Grainger is right on the money here... Our ability to perceive music, like most of our abilities spans a huge range and pretty much follows a standard Gaussian distribution. I like to call it our MQ - or Musicality Quotient and just as a short list is made up of various abilities such as the ability to percieve rythm, tonality, pitch differential as well as other perceptive and cognitive parameters. Then there is the physiological aspects of individual ears, shape of ear canal, condition of cochlear sensing hairs, and a zillion other things, not even touching on the neurological issues, which also span a large range in humans.

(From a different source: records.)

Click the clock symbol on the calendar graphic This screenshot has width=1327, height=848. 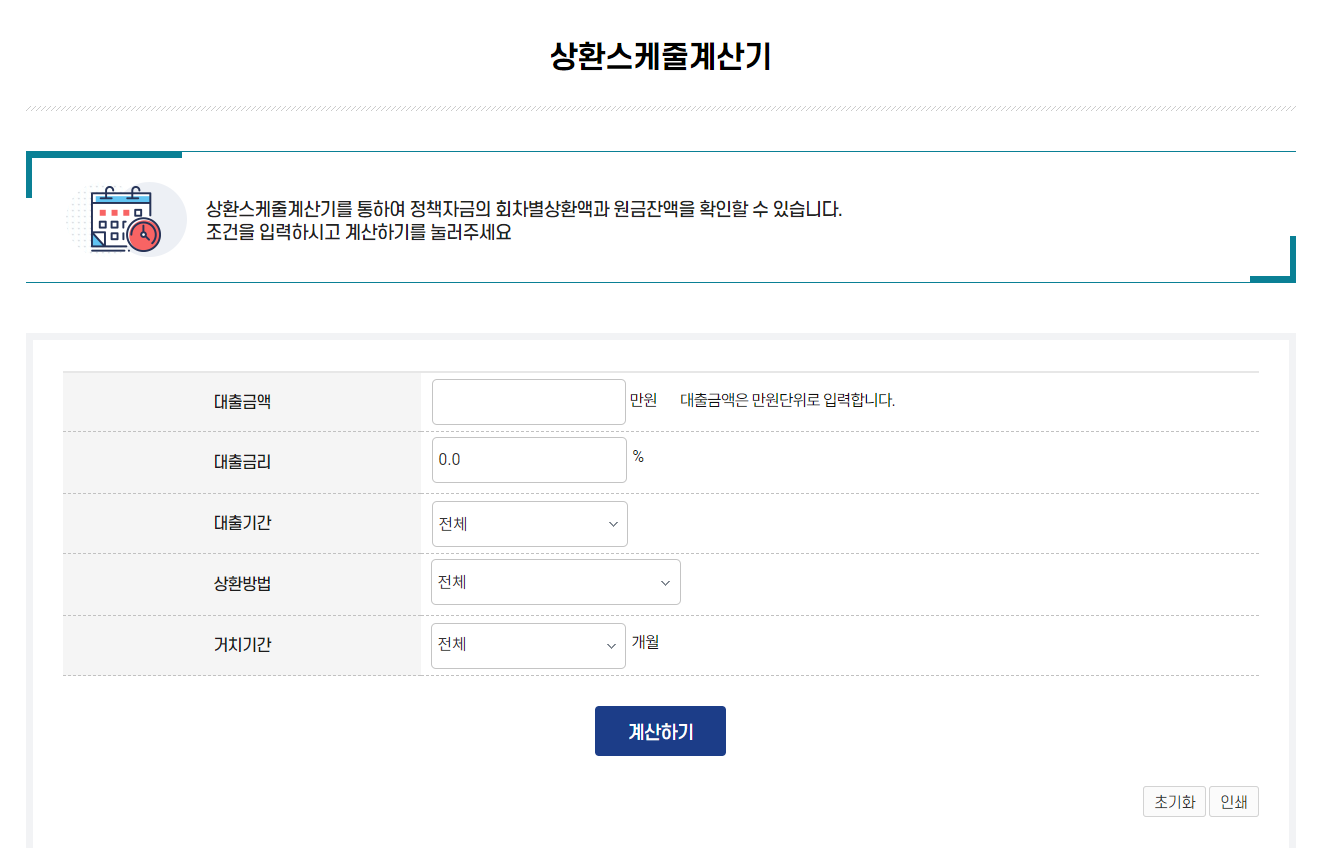point(145,235)
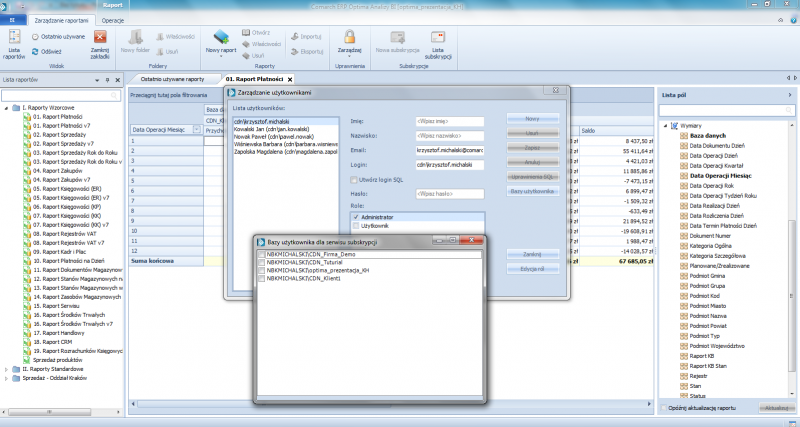Click the Imię input field
Image resolution: width=800 pixels, height=427 pixels.
449,121
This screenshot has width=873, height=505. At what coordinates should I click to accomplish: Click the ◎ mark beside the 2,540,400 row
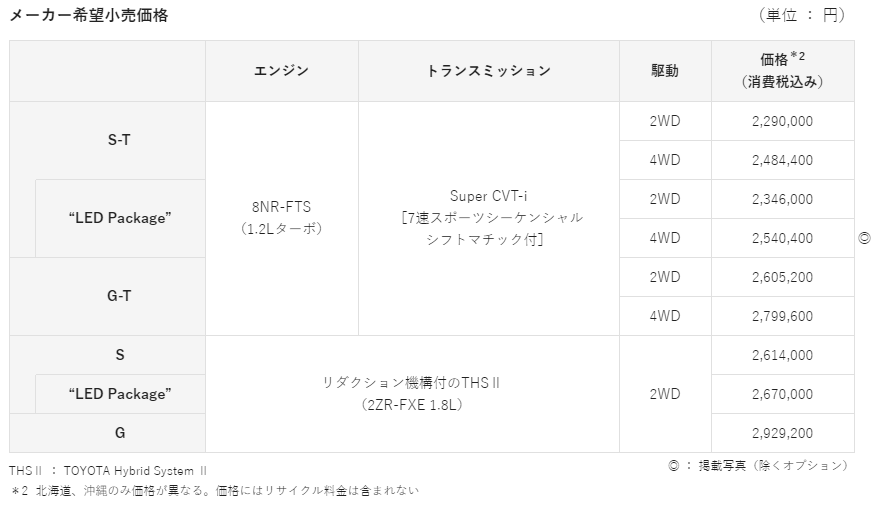(865, 238)
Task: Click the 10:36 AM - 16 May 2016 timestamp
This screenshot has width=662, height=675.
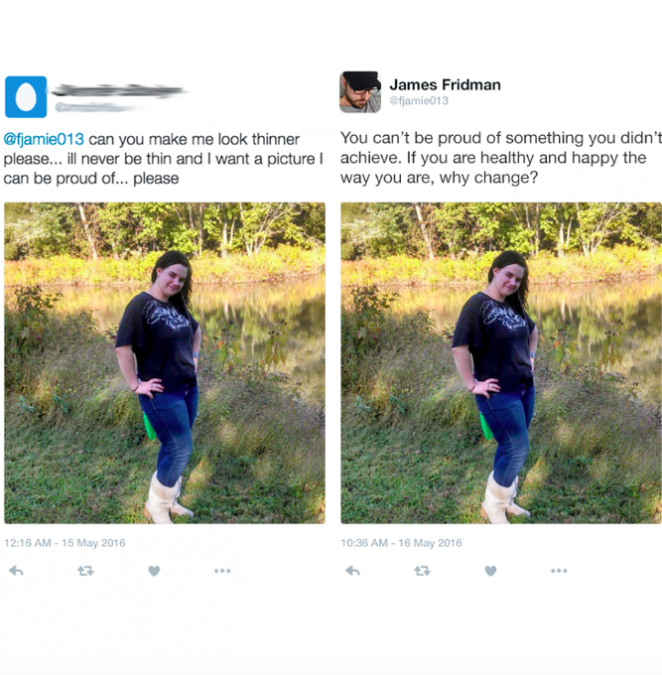Action: (401, 543)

Most people fall into the 3rd standard deviation, some of us are in the 5th and others in the 1st. Note this has nothing to do with musical enjoyment -- if you like what you hear, then nobody can question you on that, but it is totally absurd to tell somebody else what they can and can't hear, whether it be digital artifacts, differences in cables, dacs, speaker materials, etc. If somebody perceives those things then nobody has the right to call them snake oil or bullshit, etc., it just means that by luck of the draw and possiibly other influences over one's lifespan that their MQ is just higher and like intelligence quotient, they are working in a different zone. This stuff is not news to cognitive neuroscientists and can apply to every aspect of life that people perceive, it's not psuedoscience, it's hard science with a huge body of work to support it. I know people who cannot tell any difference between a car radio and a $100k system -- they simply cannot percieve the things that set them apart. Then there's another fact of life that some people are more visual, some more auditory, others more haptic, etc. and these things just represent a resultant vector of the various "Q"s. So yes, interestingly enough hearing and sound perception is not a uniform trait in human beings andd that all people have the same hearing abilities and the same perceptive and cognitive responses to those.

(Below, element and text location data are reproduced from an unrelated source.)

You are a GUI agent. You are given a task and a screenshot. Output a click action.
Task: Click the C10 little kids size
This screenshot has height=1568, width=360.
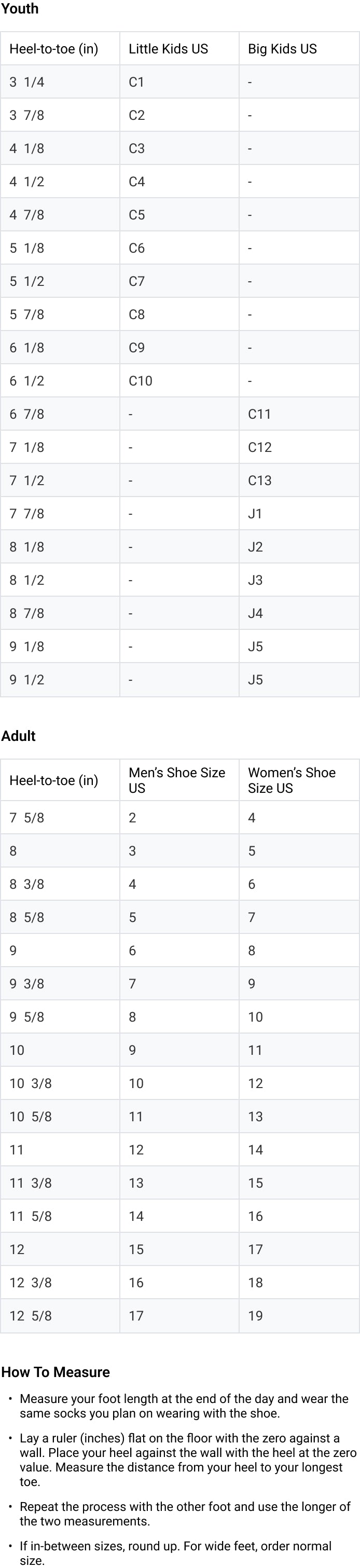pos(141,381)
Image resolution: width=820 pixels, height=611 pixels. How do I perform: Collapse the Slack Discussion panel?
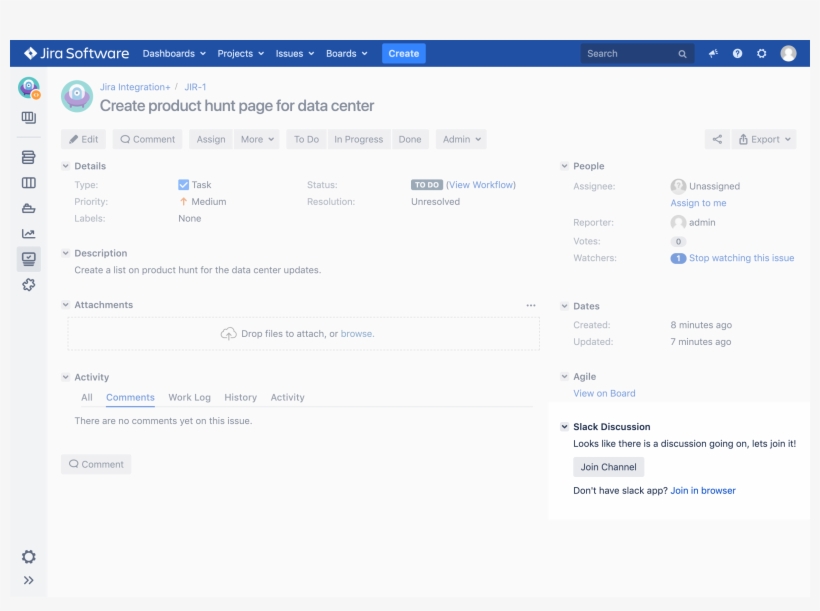point(565,427)
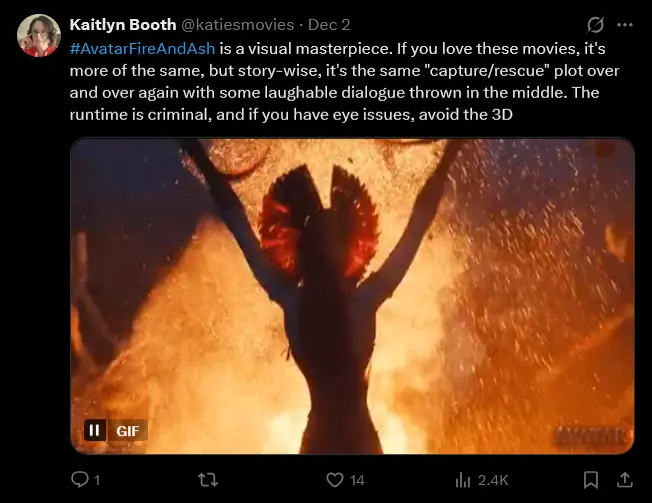Click the reply count 1
Screen dimensions: 652x503
[97, 481]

Also in my case as an adventitiously blinded person, it is also well known and documented that the previously active visual cortex is still plastic enough as an adult to be co-opted by the auditory processing system and why I may be more sensitive to these things than most people -- I simply have more processing power dedicated to auditory input as well as tthe converse, less dedicated to visual processing, which is normally 95 to 98% of our waking cognitive load. I didn't ask for this and I did nothing special to train myself, it's just the natural response of the brain and body to the loss of eyesight.
I will read John's article with great interest, as I did Gordon Rankin's but I'm certainly not going to engage in some of the ridiculous back and forth in the comments, especially those from people that have zero background in this stuff and are only parroting what they read on other forums by other armchair digital experts.
Bottom line is that everybody is right -- for them -- if they can't hear a difference between usb cables, then so be it, consider yourself lucky and stick with a $5 belken cable, but don't call it snake oil because there are people out here who can easily tell the differences between usb cables, as only one example.